Now UConn will play a service academy with a storied football history, where the coaching situation is stable and Cadets can’t just “opt out” of anything, and transfers are an exception, hardly a rule as yet. The West Point seniors, like offensive lineman Ned Brady from New Canaan, will be playing their last four quarters of football, committed to years of military service to come. UConn’s best chance to beat Army (6-6), coming off a loss to Navy in its historic rivalry game, would be to outtalent the Black Knights. Army can be expected to play and hit hard, so UConn must block out any “been there, done that” thoughts and be prepared to match in effort and intensity, or it could be a long game.
“We’ve come a long way as a team and as program,” said UConn tight end Louis Hansen, who will have 100 friends and relative from his hometown near Boston in the stands. “The mission all along has been to win a 10th game, this is an opportunity to go out for our last game together and complete the mission. It could do a lot for the program and show how far we’ve come.”

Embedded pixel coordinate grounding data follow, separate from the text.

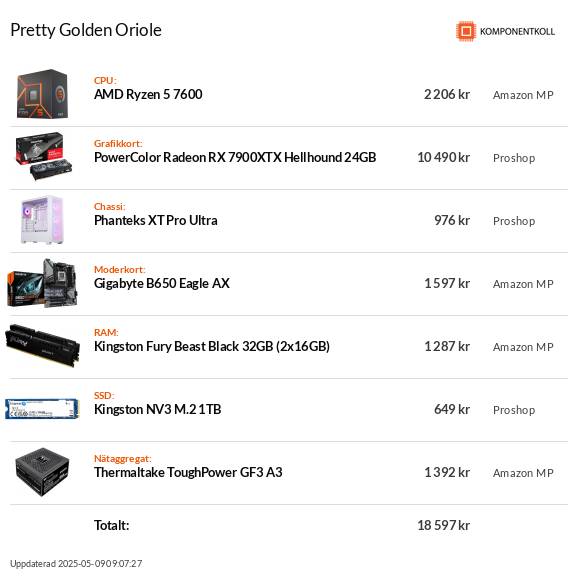Click the 18 597 kr total price
577x577 pixels.
point(443,525)
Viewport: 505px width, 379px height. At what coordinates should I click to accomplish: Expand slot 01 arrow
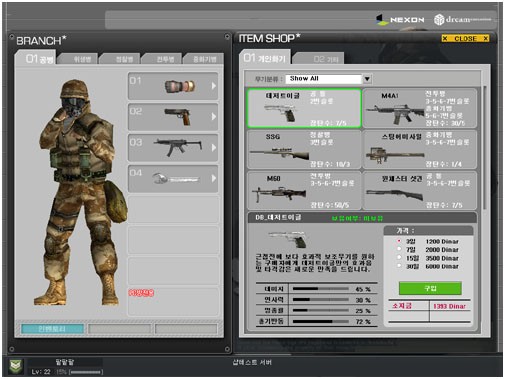214,86
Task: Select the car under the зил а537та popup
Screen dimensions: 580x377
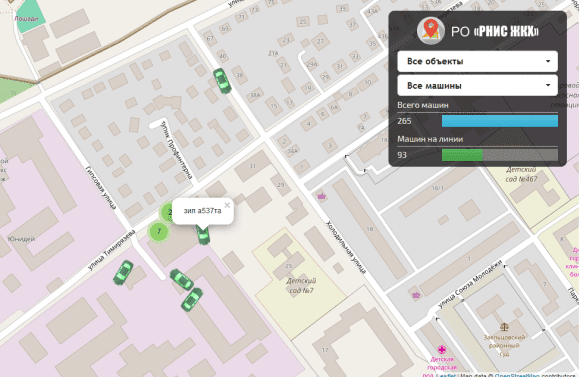Action: pyautogui.click(x=203, y=235)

UConn, since moving up to FBS-level football in the late 1990s, has never won 10 games in a season. But while 10 football programs around the country opted out of playing bowl games, UConn never considered it.
UConn-Army at Fenway Bowl: When West Point was a big football stage and a CT star saved a season
“There’s a bunch of kids on this team that love the game of football, that came to UConn to accomplish a lot of big things, which they’ve done,” AD David Benedict said. “And this is another opportunity for them to do something that has never been done at this level.”

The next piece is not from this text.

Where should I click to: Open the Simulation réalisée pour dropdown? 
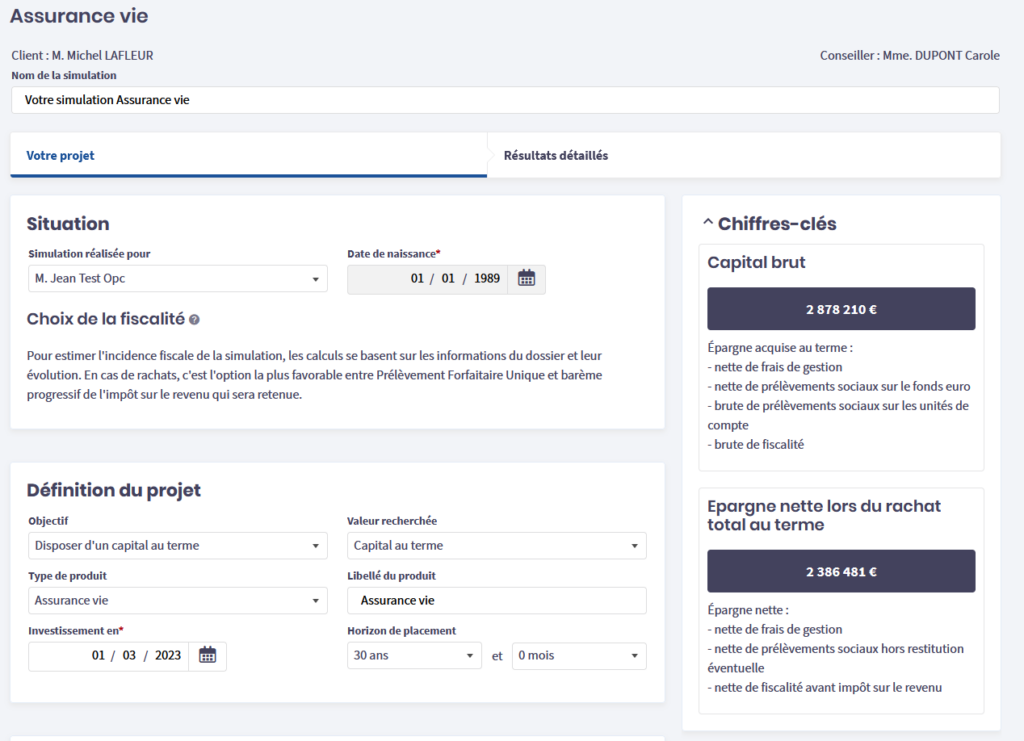(177, 279)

Benedict said UConn has sold more tickets than it did last year, in fact. So the game means something to a significant number of people.
Fagnano, who has a chance to be picked in the NFL Draft, and some of the top offensive linemen will not be playing. Running back Cam Edwards from Norwalk, and receiver Skyler Bell, a consensus All-American projected to be a second- or third-round draft pick, have said they are playing, but there’s no indication of how much they will play.
Sammis said he has been able to “compartmentalize” his remaining duties at UConn with his search for a new job and he needs to hit the ground running at TCU. The offensive coordinator under whom those Fagnano, Bell and Edwards flourished, Sammis would not give away his plans in his first interview since taking over for Mora.
“We’ve got a couple of options, if I have to, I’ll go out there and finish the game,” Sammis deadpanned. “I can still hand it off and not pull something. We’ve got a plan, a couple of guys ready to go. The beauty of having this time off, we can have guys with multiple reps ready, we can have multiple plans to be able to do what we have to do to win the game.”
If Nick Evers, the most experienced quarterback, were going to start, UConn would likely have said so. If he is not available, freshman Ksaan Farrar, who played a handful of plays on Oct. 4, would be Plan A. Tucker McDonald, the other QB, has been out with a hand injury. Sammis could run some “wildcat” plays where the ball is snapped directly to a running back.
The NCAA transfer portal opens just after New Year’s, and many UConn players are expected to enter, though some just to gauge their value with hope to come back under the new coaching staff. This is common in college football today, but a position UConn fans, their team reaching only one bowl game between 2010 and 2022, never imagined to find the Huskies. But the upheaval, the cold and possibly snowy weather, along with an Army team that can be counted upon to take this game very seriously are all in front of them to be surmounted.
“We worked so hard during the offseason,” defensive back D’Mon Brinson said. “We practiced hard to get out there and finish the job. Who wants to do all that work and not go out there? That’s what we’re taking into this game as our mind set, finishing the job.”